The latter method can be more effective and contribute to the patient living longer. But it is used much less in Sweden than in many similar countries.

See also  Warning of sharp increase in TBE in Vastmanland -

Even within Sweden there are differences. Some areas are more positive about treatment than others. Gävleborg belongs to the regions where the invasive method is not used.

– It is a problem if the accommodation is to control how respiratory failure in ALS is treated. We do not know the extent of regional differences. This is what we will discover in the study, says Andreas Palm.

Andreas Palm, senior physician and associate professor at the University Hospital in Uppsala.  Photo: private

Open the image in full screen mode

Why is Swedish health care generally limited in offering surgical treatment for respiratory failure?

-We are talking about ancient doctrines. During their training, doctors learned that it was wrong to put ALS patients on ventilators. Andreas Palm says that these doctrines are worth relaxing.

Do you think more people should receive treatment?


– Yes, I think more people will benefit from it. It significantly improves survival in patients suitable for it.
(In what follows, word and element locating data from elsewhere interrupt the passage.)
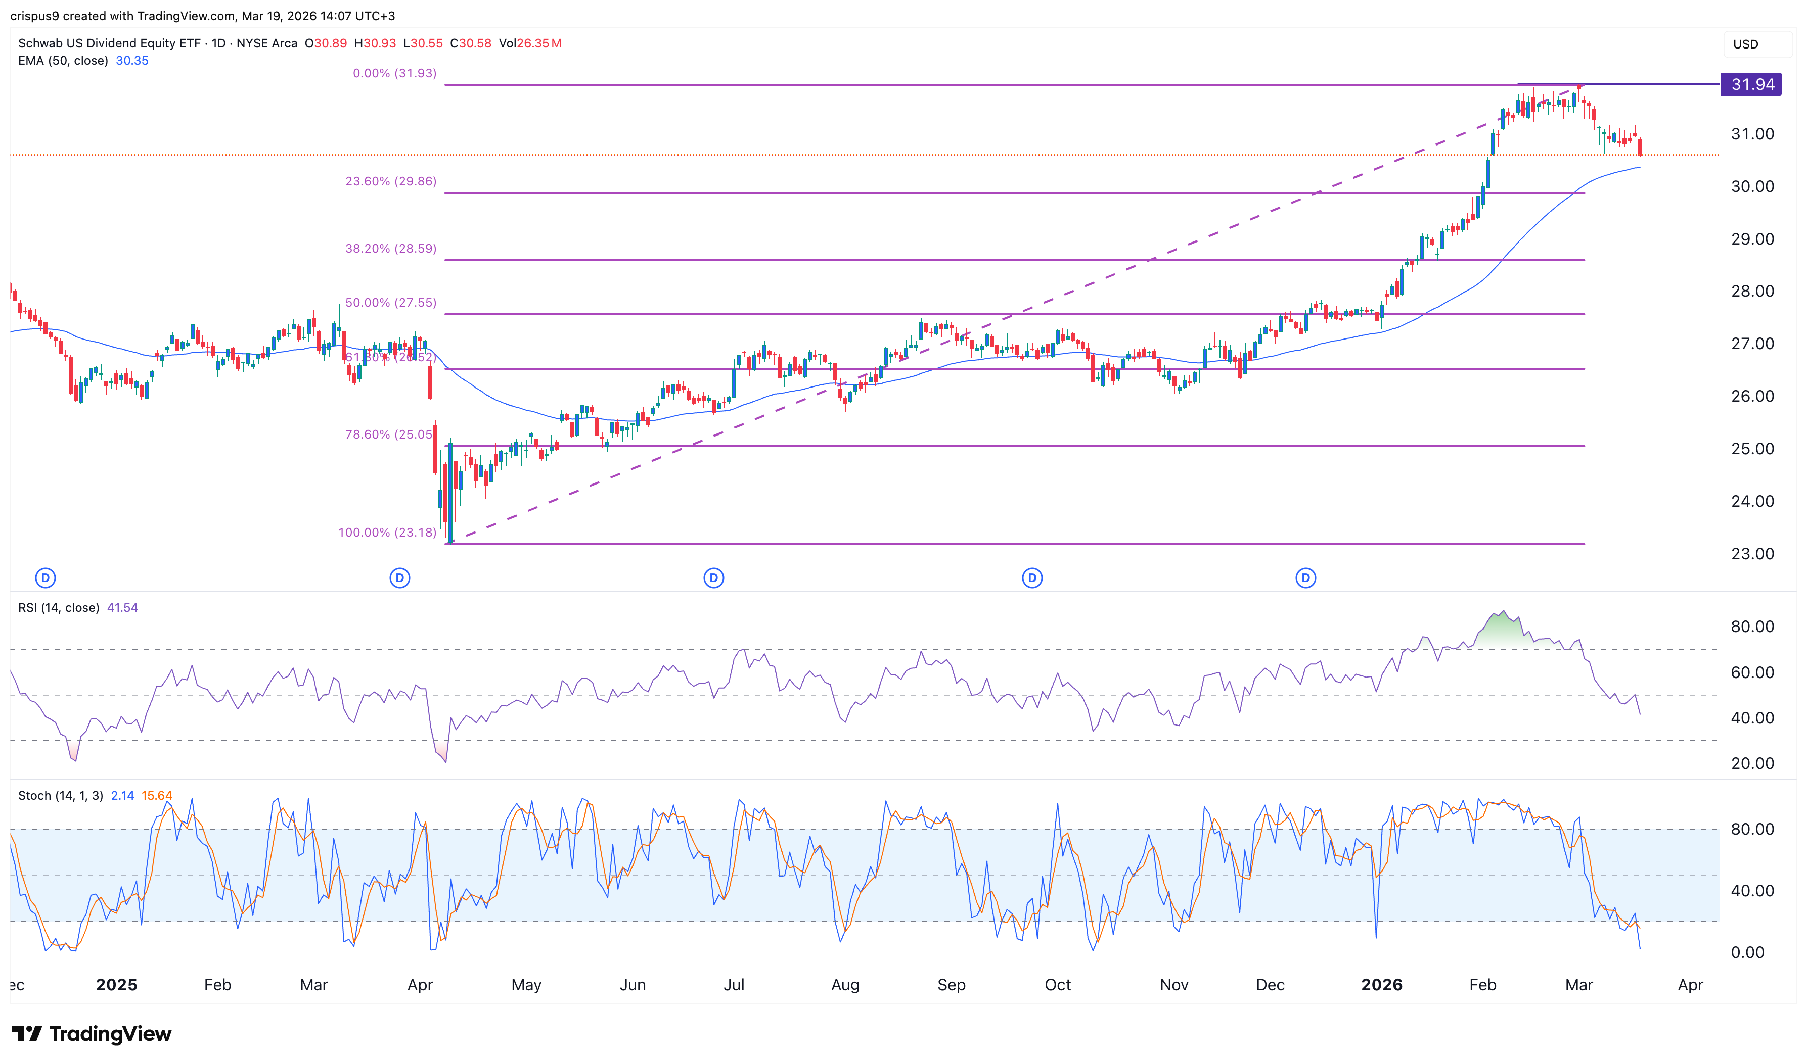Select the 50.00% (27.55) Fibonacci level label
Image resolution: width=1807 pixels, height=1064 pixels.
pos(391,303)
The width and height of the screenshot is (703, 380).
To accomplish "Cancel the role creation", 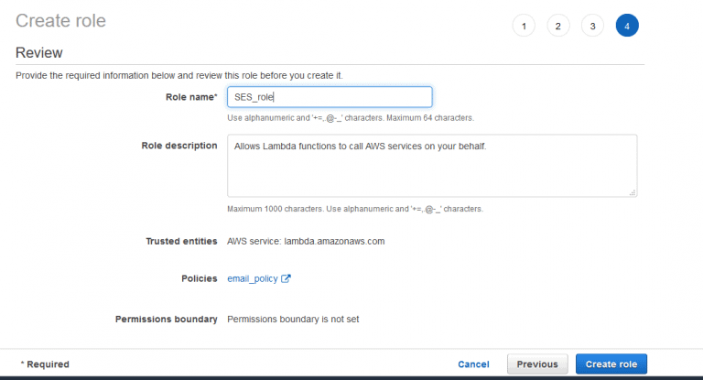I will (x=473, y=364).
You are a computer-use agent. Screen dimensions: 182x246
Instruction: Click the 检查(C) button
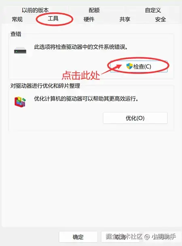tap(139, 67)
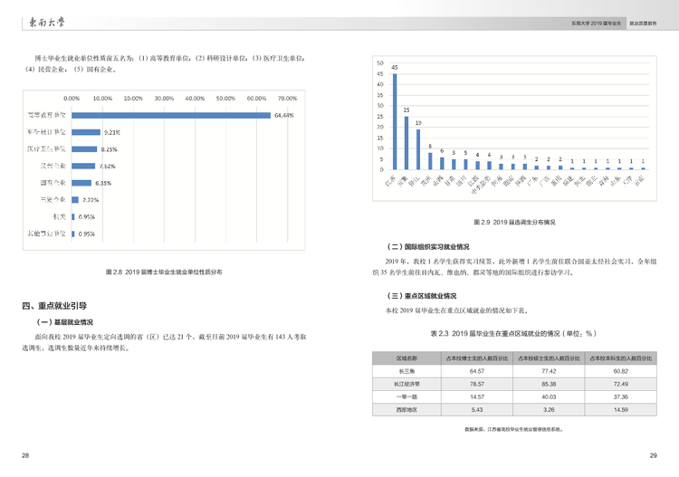Click the 区域名称 column header
Viewport: 679px width, 477px height.
[x=406, y=358]
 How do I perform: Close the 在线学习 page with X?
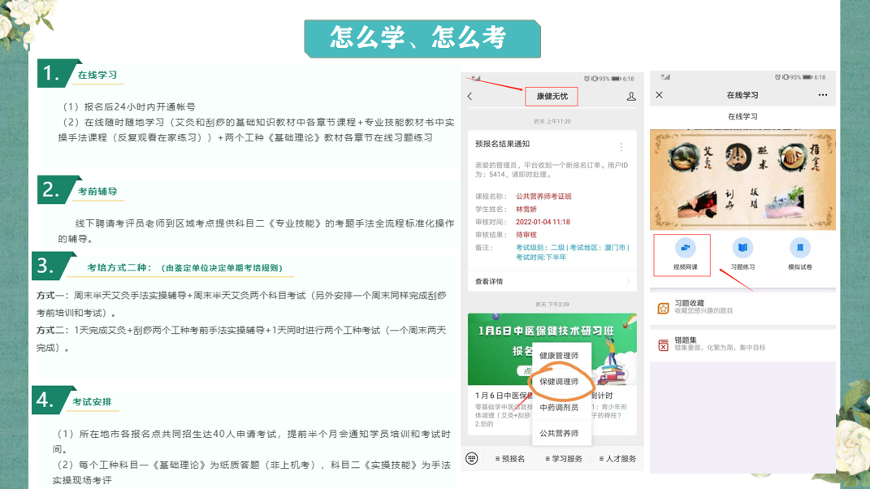coord(660,95)
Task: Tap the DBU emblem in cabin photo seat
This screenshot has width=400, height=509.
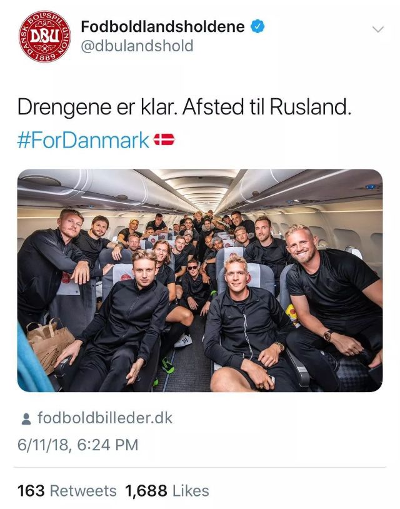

But I want to stress that it is not for everyone. Some people suffer from a disease that progresses very quickly, such as Boris Salming, in which case this treatment is of no use. Others suffer from complications of different types, such as dementia, for example, and therefore it is not a good treatment either.


Isn't it easy to start a treatment like this at home?

– No, the patient gets a hole in the neck and takes a long time in the hospital before she can go home. You have to train the staff and make sure everything is adapted. There will also be great pressure on relatives who have to step in and become active carers. There are many obstacles on the way. This may be a reason to refrain from providing this treatment.

Andreas Palm received SEK 1.5 million from the Heart and Lung Foundation for his study on the treatment of respiratory failure in amyotrophic lateral sclerosis.